Il Gange è il fiume più sacro dell’India, ovunque lungo le sue rive, dalle sorgenti dell’Himalaya al delta del Bengala, distante 2500 km, sono disseminati luoghi di culto e di pellegrinaggio.
I fedeli vi giungono fin dalle più remote contrade dell’India e l’acqua del fiume è trasportata o inviata in tutto il paese per essere utilizzata nei riti religiosi.
La si serve ai matrimoni e, insieme al pane, durante le cerimonie per l’iniziazione dei giovani Brahmini.
Durante le cerimonie funebri, per esempio, è pressoché indispensabile e, appena è possibile, le ceneri dei defunti vengono sparse nel fiume. Fin dai tempi più remoti è stato così.
L’eclettico imperatore Akbar, che ufficialmente si dichiarava musulmano, non beveva altra acqua fuorché quella del Gange, che si faceva spedire in recipienti sigillati ovunque si recasse.
L’acqua del Gange è sacra, al punto che la gente viene da ogni parte dell’India a morire sulle rive del fiume, convinta di guadagnarsi così la beatitudine celeste, e allo stesso scopo si usava, tempo addietro, compiervi il suicidio.
Le abluzioni mattutine e serali sono normalmente effettuate presso i Ghats, le celebri scalinate che permettono di scendere al fiume.
Molte cerimonie vengono effettuate lungo le rive del fiume Gange, come il Ganga Aarti, che si celebra al tramonto nelle tre città sante Varanasi, Haridwar e Rishikesh.
Si tratta di un rituale indù dedicato alla Dea Madre Ganga, dove alcuni officianti eseguono un’elaborata Puja (rituale di offerta) che ha come componente essenziale il fuoco, il tutto in un’atmosfera molto mistica e coinvolgente.

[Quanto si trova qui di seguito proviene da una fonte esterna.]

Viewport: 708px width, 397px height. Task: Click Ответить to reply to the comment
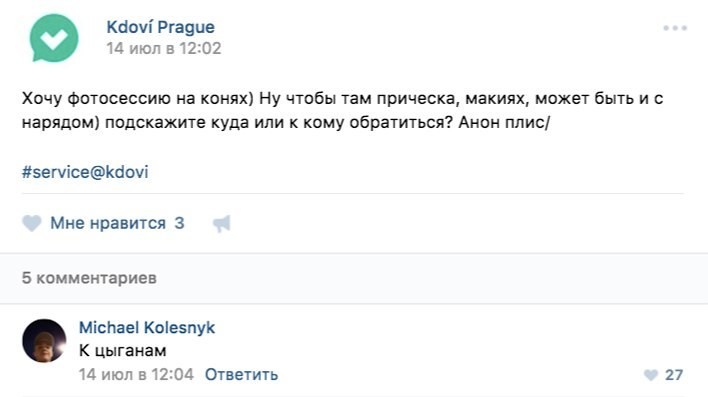pos(242,374)
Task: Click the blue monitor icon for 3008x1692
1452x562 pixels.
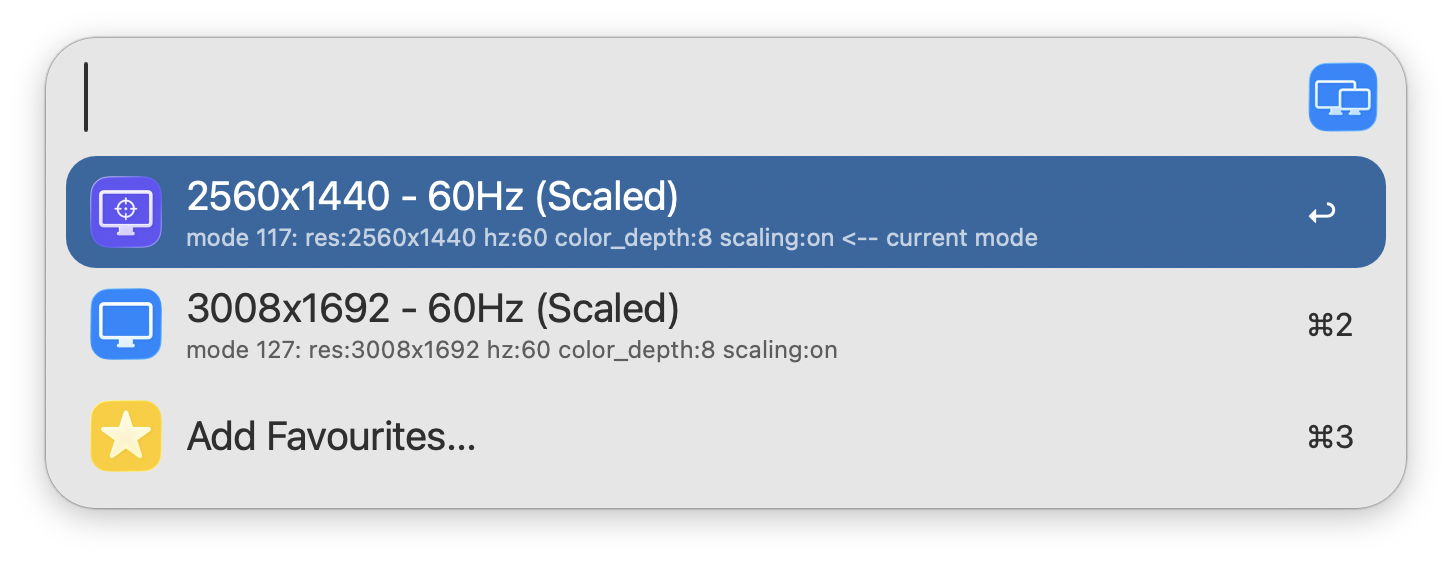Action: click(x=126, y=324)
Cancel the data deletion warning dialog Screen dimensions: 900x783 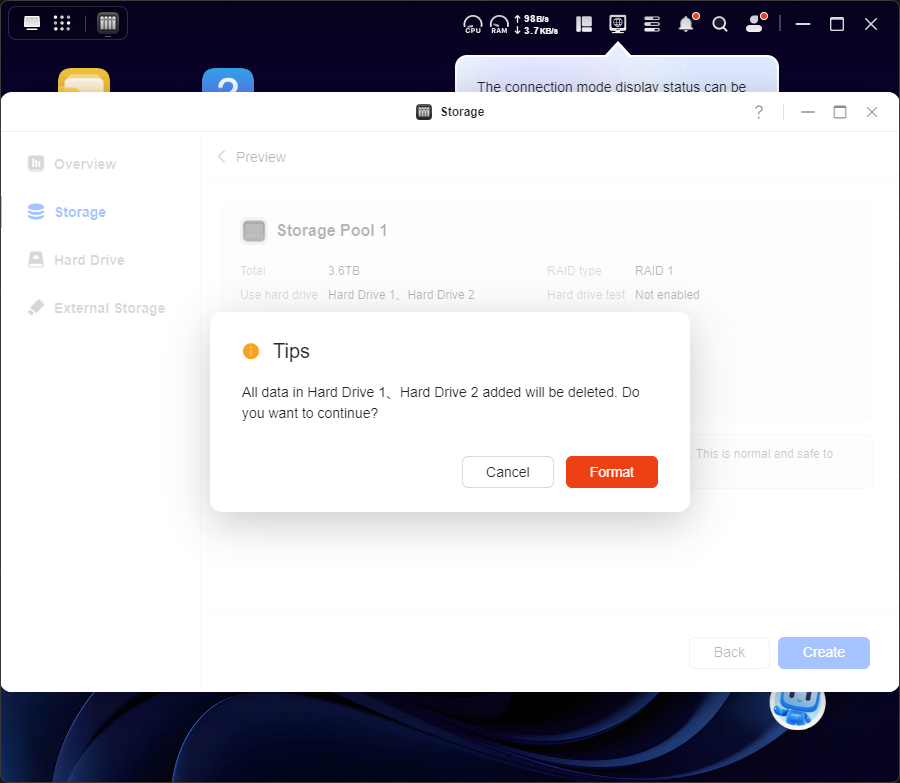[x=507, y=472]
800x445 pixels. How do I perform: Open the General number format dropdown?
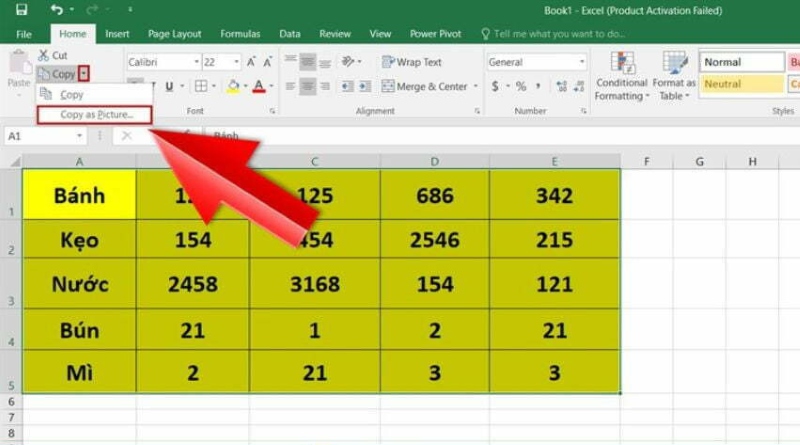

Molte famiglie conservano un flaconcino di acqua del Gange nella propria casa per due motivi, una questione di prestigio innanzitutto, e poi perché se qualche familiare dovesse ammalarsi gravemente e morire, potrebbe bere l’acqua del Gange per ripulire la propria anima da tutti i peccati.
Il Gange sicuramente trasporta con le sue acque sentimenti, passioni e la spiritualità della popolazione che affida ad esso i corpi dei propri defunti e che usa compiere riti di purificazione sulle sue sponde.